Global macro data continues to be weaker than expected. While Europe's growth appears to be picking up, it remains to be seen if this is sustainable. Similarly, while US growth seems to be holding up, recent data releases have been more negative (ISM manufacturing, PMI data, ADP/payroll, retail sales) than positive (factory orders, home sales). Global growth is also falling below expectations, from Europe (Germany, the UK, Norway) to Asia (Indonesia, Thailand).
Data from China - including retail sales, industrial production and PMIs - has weakened. Inflation also remains stubbornly low, necessitating a looser policy stance. Investment, a key growth driver, has fallen over the past year. China continues to use policy levers to sustain growth momentum - the People's Bank of China cut the deposit and lending rates by 25bps on 10 May.

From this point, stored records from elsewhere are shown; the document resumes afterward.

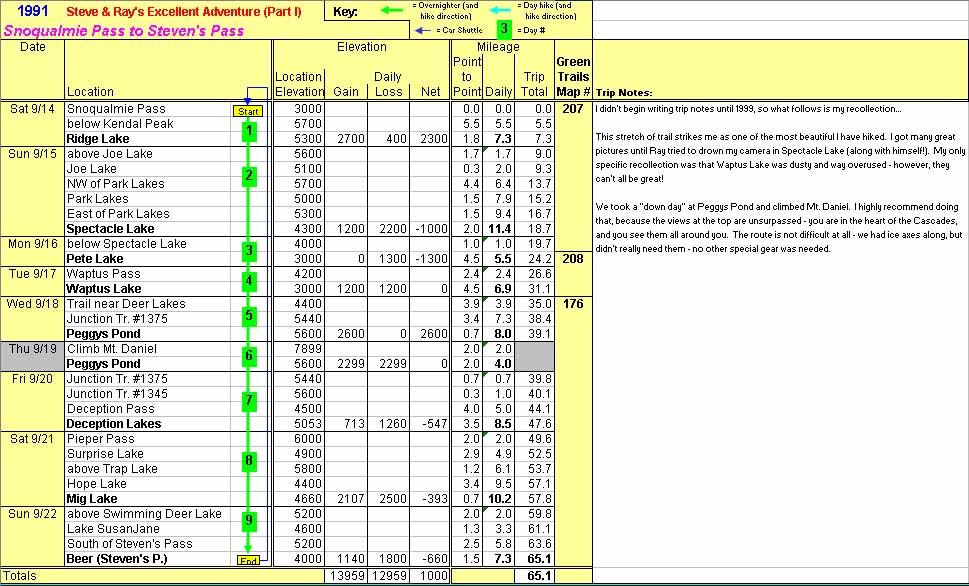Select the "Snoqualmie Pass" location cell

coord(116,109)
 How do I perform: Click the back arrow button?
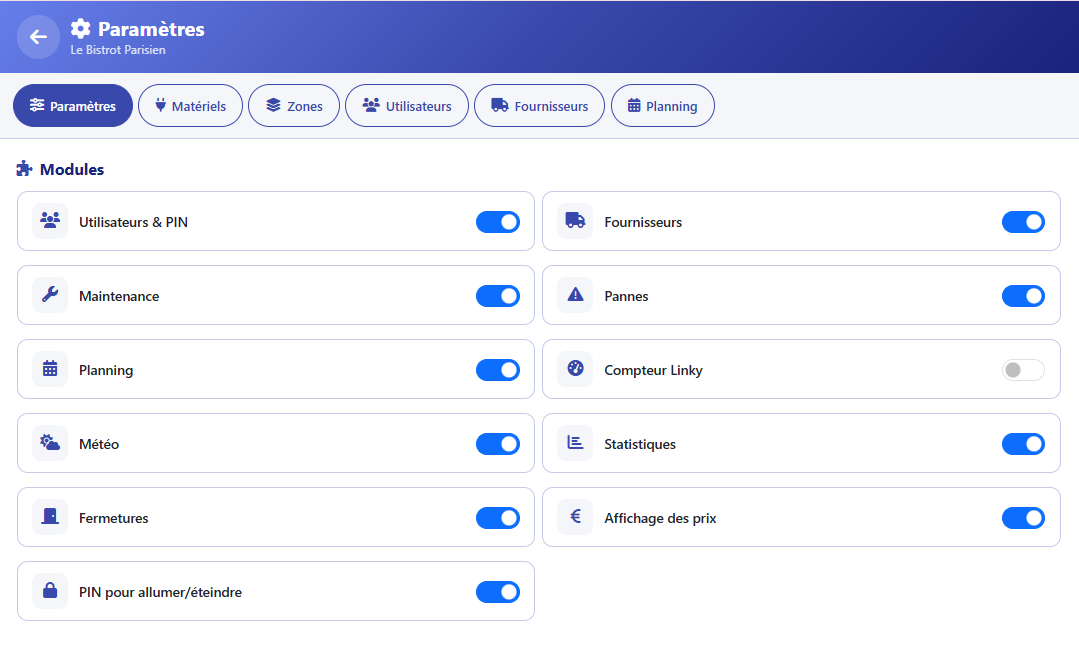38,37
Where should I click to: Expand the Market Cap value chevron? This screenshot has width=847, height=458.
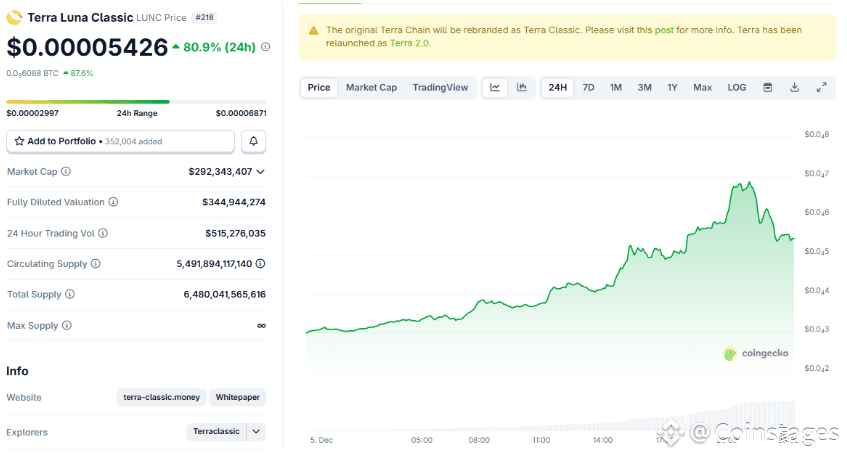261,172
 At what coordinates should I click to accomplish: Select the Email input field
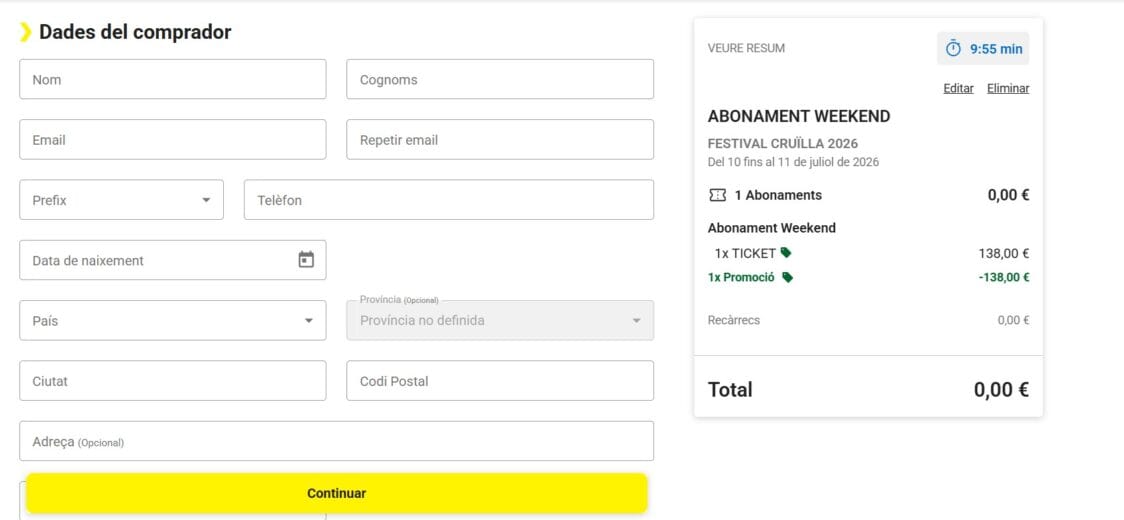pos(173,139)
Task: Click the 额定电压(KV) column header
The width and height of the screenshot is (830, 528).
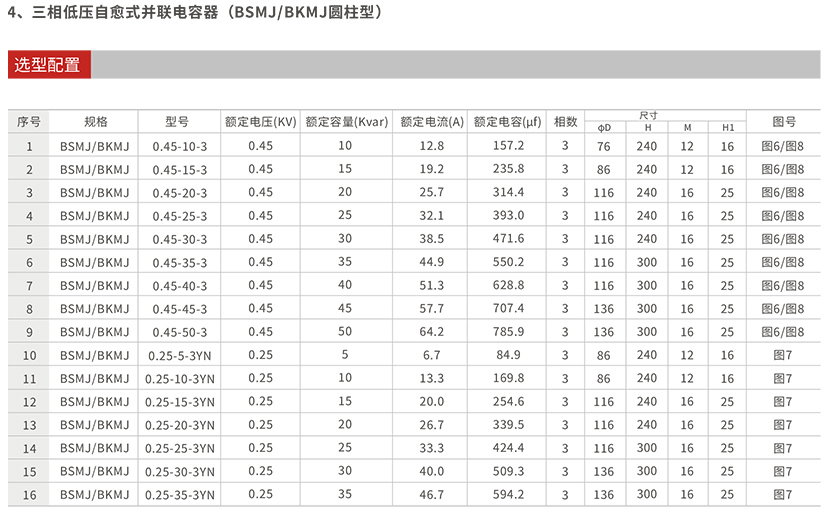Action: click(260, 121)
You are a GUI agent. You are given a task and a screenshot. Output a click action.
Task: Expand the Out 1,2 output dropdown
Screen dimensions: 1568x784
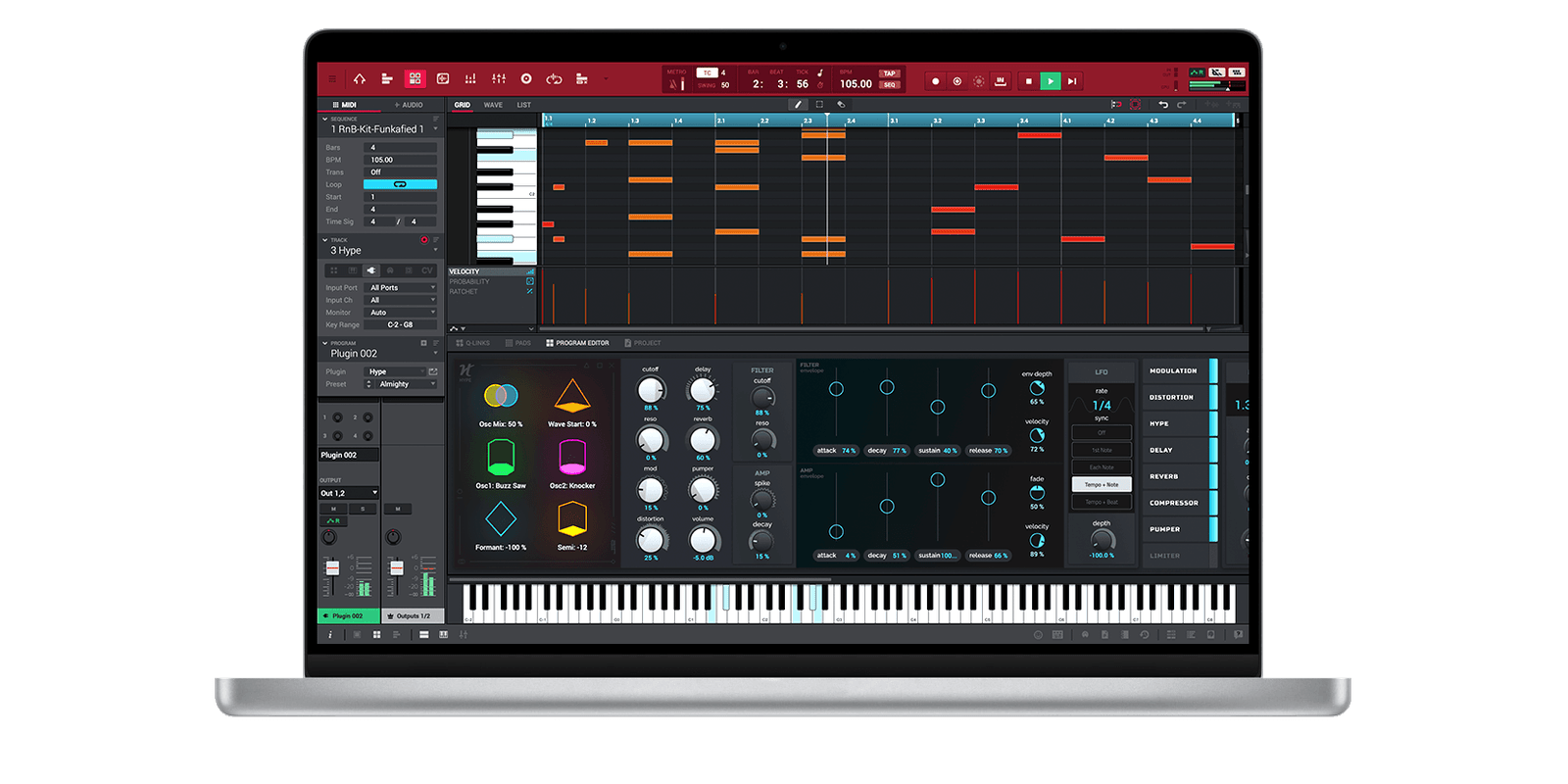[x=348, y=493]
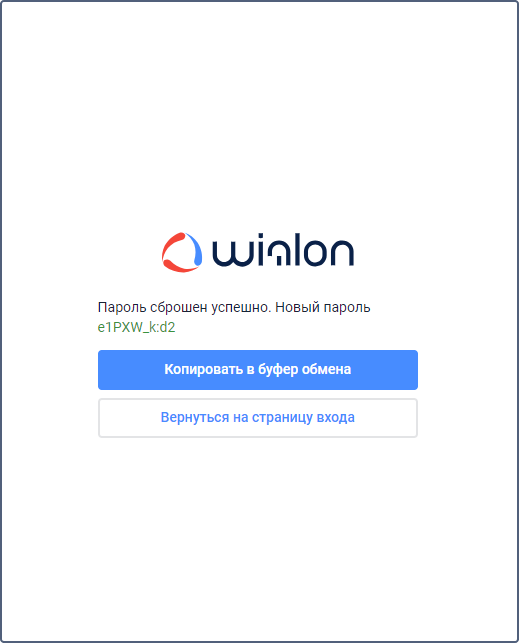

"China's inflation is expected to rise in H2, whereas, further interest rate cuts are unlikely in the current cycle. However, another 100bps of reserve requirement ratio (RRR) cuts is likely in H2-2015 along with other liquidity injection and credit easing measures. This should continue to benefit China Inc. spreads. The policy environment is expected to support broader Asian credit, particularly China credit, with the financing-intensive HY property sector benefiting the most from easier financial conditions", according to Standard Chartered.